▶ **WORK TASK**: In the entries below, the lines from the one with "Image resolution: width=640" through the one with "Task: Click the 应用经济学 major value" are to be copied exactly; both ends count.

**** DATA FOR PROCESSING

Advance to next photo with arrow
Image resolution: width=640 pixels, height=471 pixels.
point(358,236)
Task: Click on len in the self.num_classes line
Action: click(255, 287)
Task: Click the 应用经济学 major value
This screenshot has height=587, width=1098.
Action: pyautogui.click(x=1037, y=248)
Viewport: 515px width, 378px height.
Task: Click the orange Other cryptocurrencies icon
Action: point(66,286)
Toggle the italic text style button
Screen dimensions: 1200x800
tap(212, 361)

********
**** DATA FOR PROCESSING

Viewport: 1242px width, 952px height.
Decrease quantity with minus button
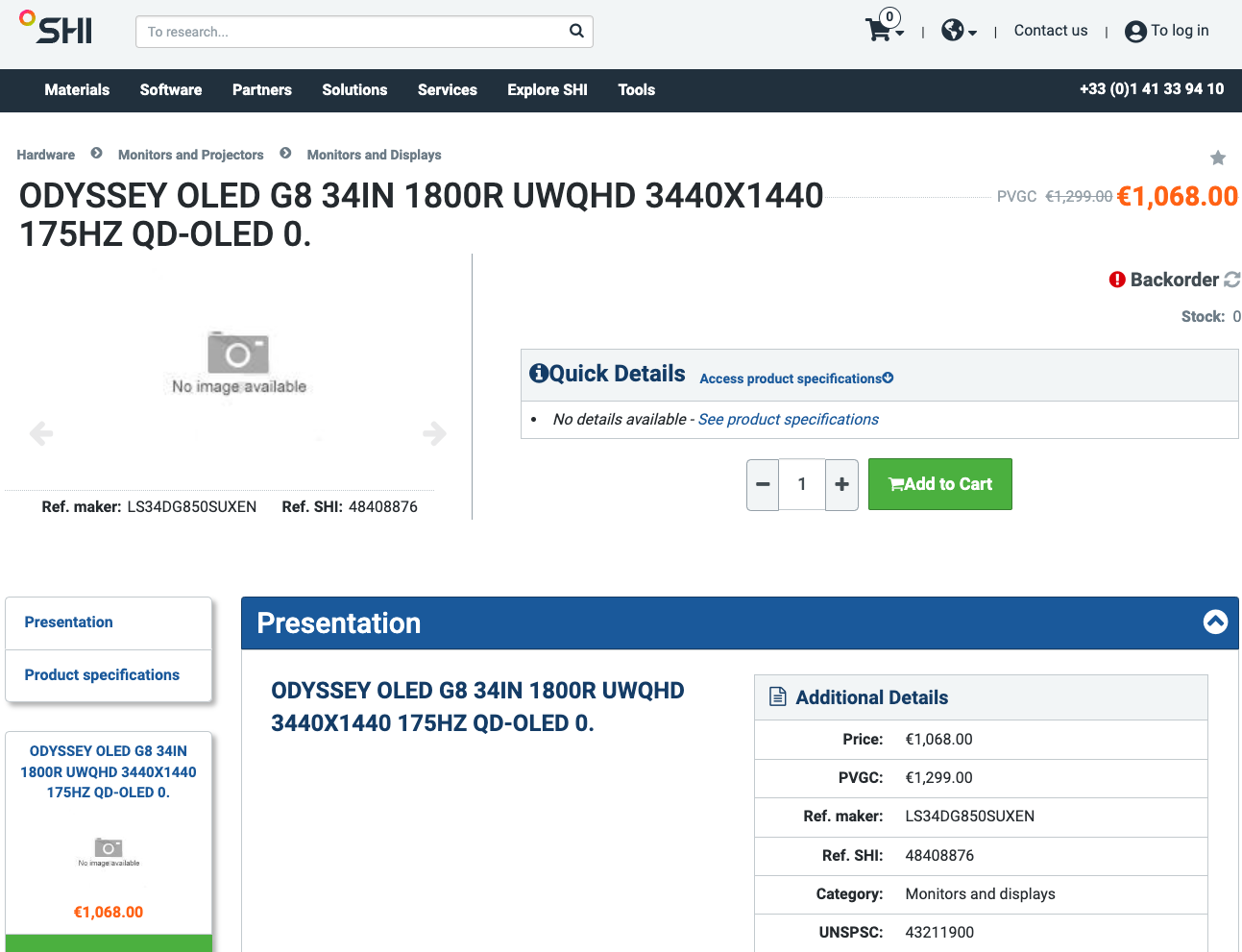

********
**** DATA FOR PROCESSING

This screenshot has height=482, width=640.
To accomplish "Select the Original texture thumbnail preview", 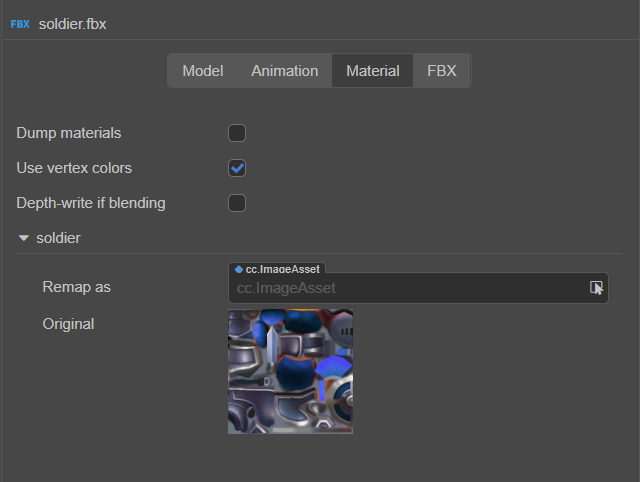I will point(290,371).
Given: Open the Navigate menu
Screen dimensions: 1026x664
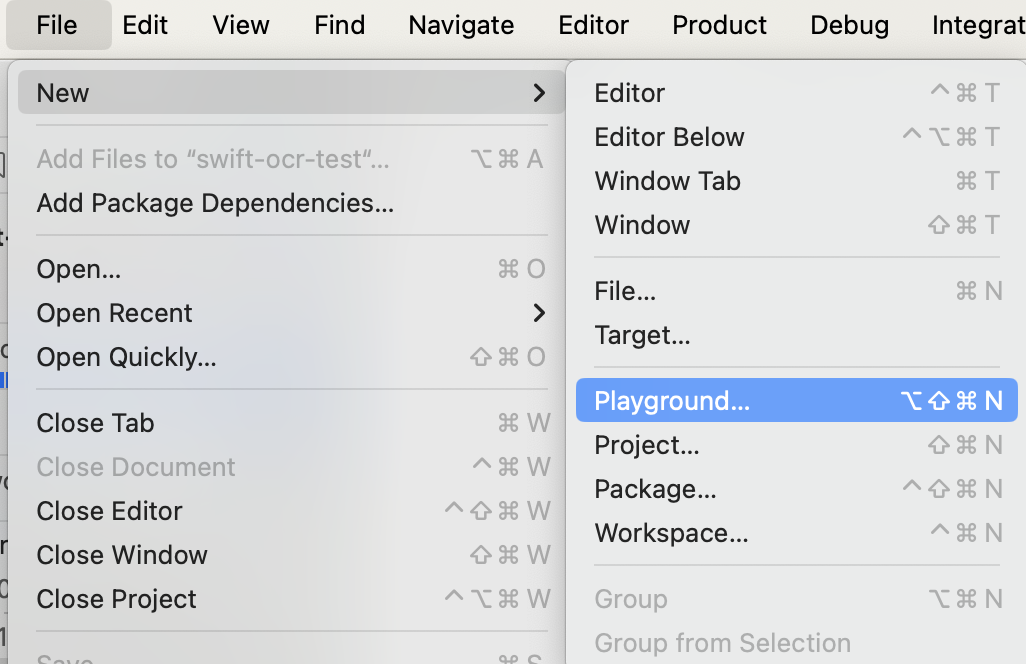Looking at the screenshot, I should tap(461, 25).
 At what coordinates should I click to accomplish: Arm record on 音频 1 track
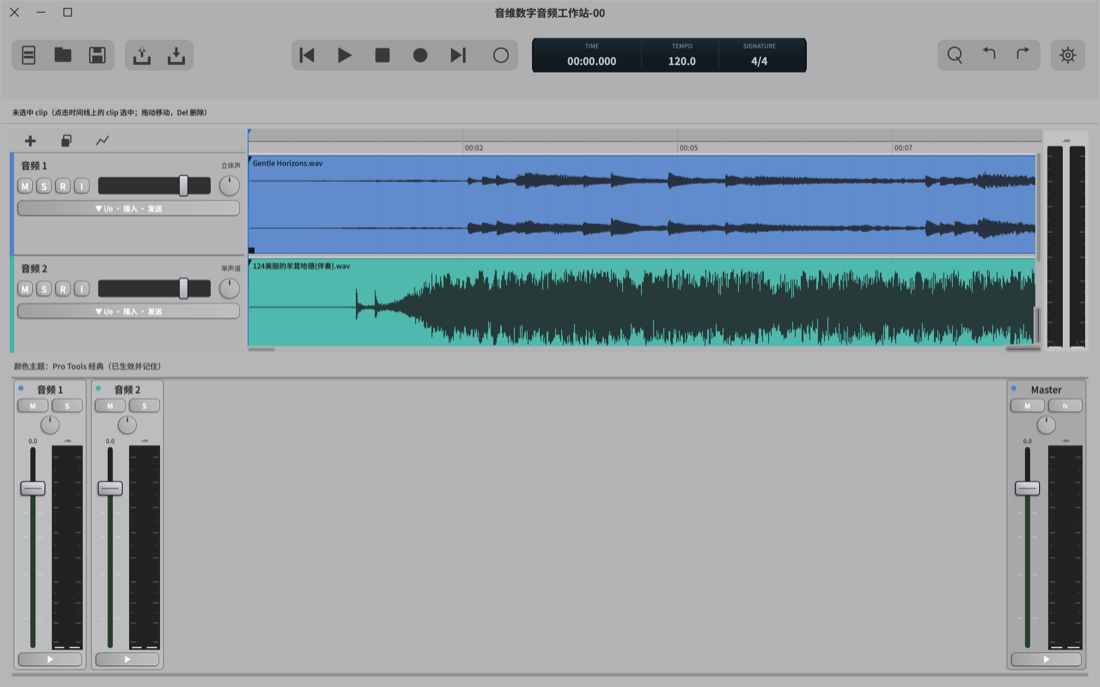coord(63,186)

********

▶ **ANSWER**:
Image resolution: width=640 pixels, height=471 pixels.
point(358,236)
Task: Click on len in the self.num_classes line
Action: click(255, 287)
Task: Click the 应用经济学 major value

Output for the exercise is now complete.